CHEM 3390 2016R
Problem Set #1 ANSWERS
Friday September 25 2015 due Friday October 2 2015. 20 points total, 5 for each question.
1. For each of the circled groups, indicate the appropriate stereochemical relationship.
a.
b.
c.
d.
e.
Enantiotopic
Diastereotopic
Homotopic
Enantiotopic
Diastereotopic
2. The molecule shown is chiral. Briefly explain how this is possible. How many distinct
stereoisomers are theoretically possible for this structure?
The individual phenyl rings of the biphenyl units cannot be coplanar, so they twist about the
central C-C bond. This creates a spiral-like geometry that is chiral. There are FOUR possible
stereoisomers as shown. Structures 1 and 4 are enantiomers of one another. Their
diastereomers 2 and 3 are also enantiomers of each other.
NOTE that the CH2 groups cannot be stereogenic centres!
In fact, it turned out that the barrier to rotation around the right-hand biphenyl unit was quite
small so it flipped back and forth rapidly at room temperature. Only the left-hand biphenyl unit
was configurationally stable. Thus, only a pair of enantiomers (shown as the intermediate step
in the scheme above) could be observed.
Bringmann, G.; Mühlbacher J.; Reichert, M.; Dreyer, M.; Kolz, J.; Speicher, A. J. Am. Chem. Soc.,
2004, 126, 9283–9290.
3. Use Newman projections to draw all the conformations possible for meso-2,3-butanediol.
Which conformer will have the lowest energy? Why?
On purely steric grounds we might expect the anti conformer to be most stable. However, in the
gauche conformation there is H-bonding between the adjacent OH groups. This adds stability
and overcomes the energy-raising due to the CH3/CH3 gauche relationship. Note that the gauche
energy is about 0.8 to 0.9 kcal mol-1, but a typical H-bond between hydroxyls lowers energy by
close to 5 kcal mol-1.
NOTE: eclipsed geometries are not “possible conformations”. As we noted in class, they are
TRANSITION STATES and not local minima. A conformation must be a stable structure with a
finite lifetime.
See http://chemistry.stackexchange.com/questions/6647/which-is-most-stable-conformationof-optically-inactive-butane-2-3-diol.

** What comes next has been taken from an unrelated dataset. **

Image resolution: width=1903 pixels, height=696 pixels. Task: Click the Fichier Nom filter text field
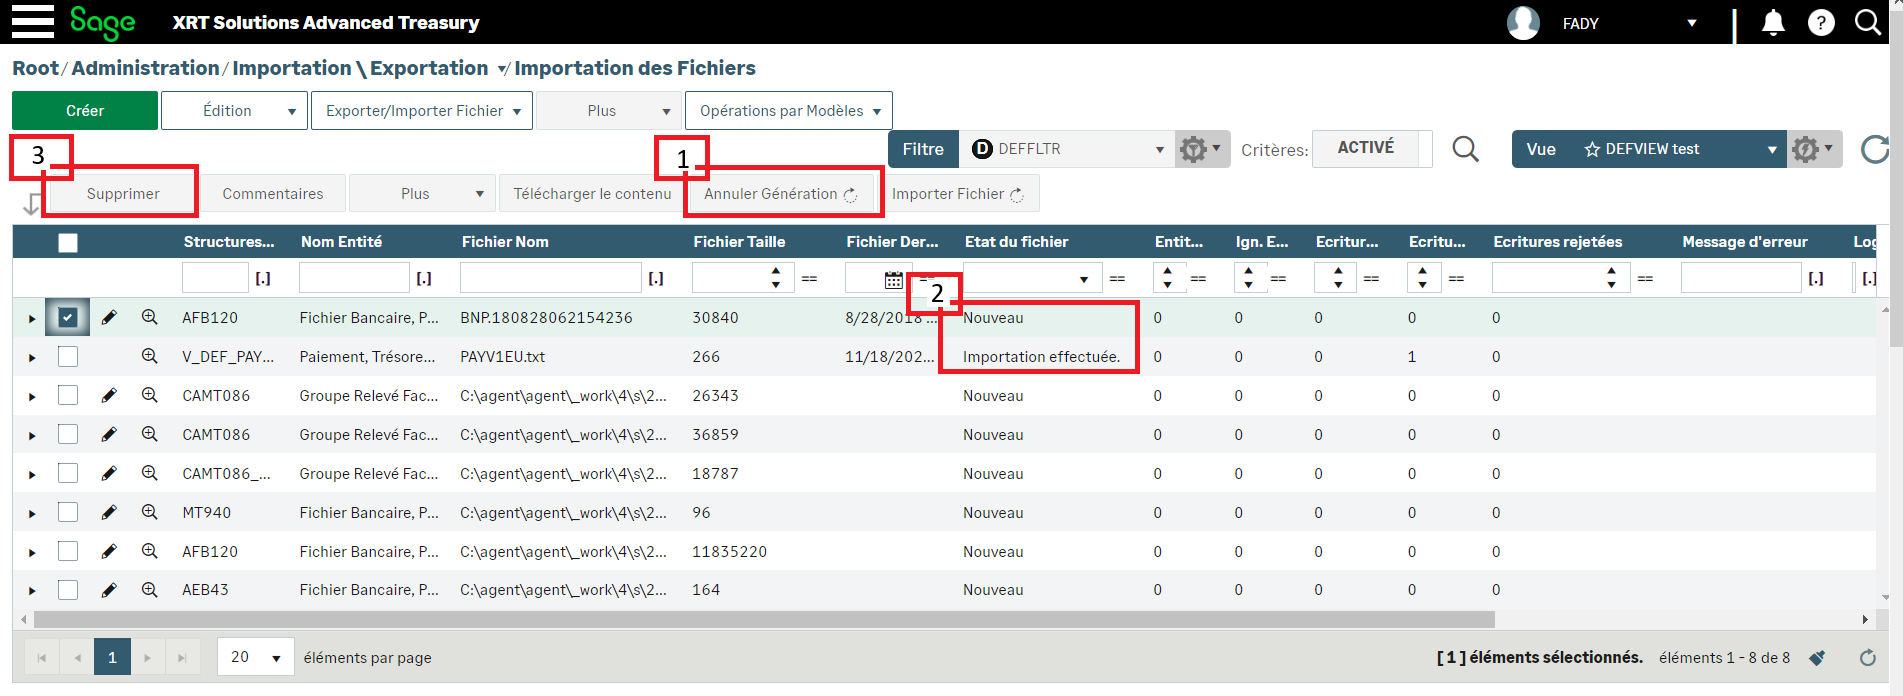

4. Draw a specific stereoisomer of 1-bromo-1-phenyl-2,3-dimethylbutane that could form
exclusively Z-1-phenyl-2,3-dimethylbut-1-ene on treatment with DBU in warm CH2Cl2. (DBU =
1,8-diazabicyclo[5.4.0]undec-7-ene, see Klein p 385).
This is right out of second-year introductory organic! E2 eliminations are stereospecific,
requiring an antiperiplanar alignment of the C-H and C-X bonds. The (S,S) enantiomer would also
work but the (S,R) and (R,S) compounds would lead to the E alkene product.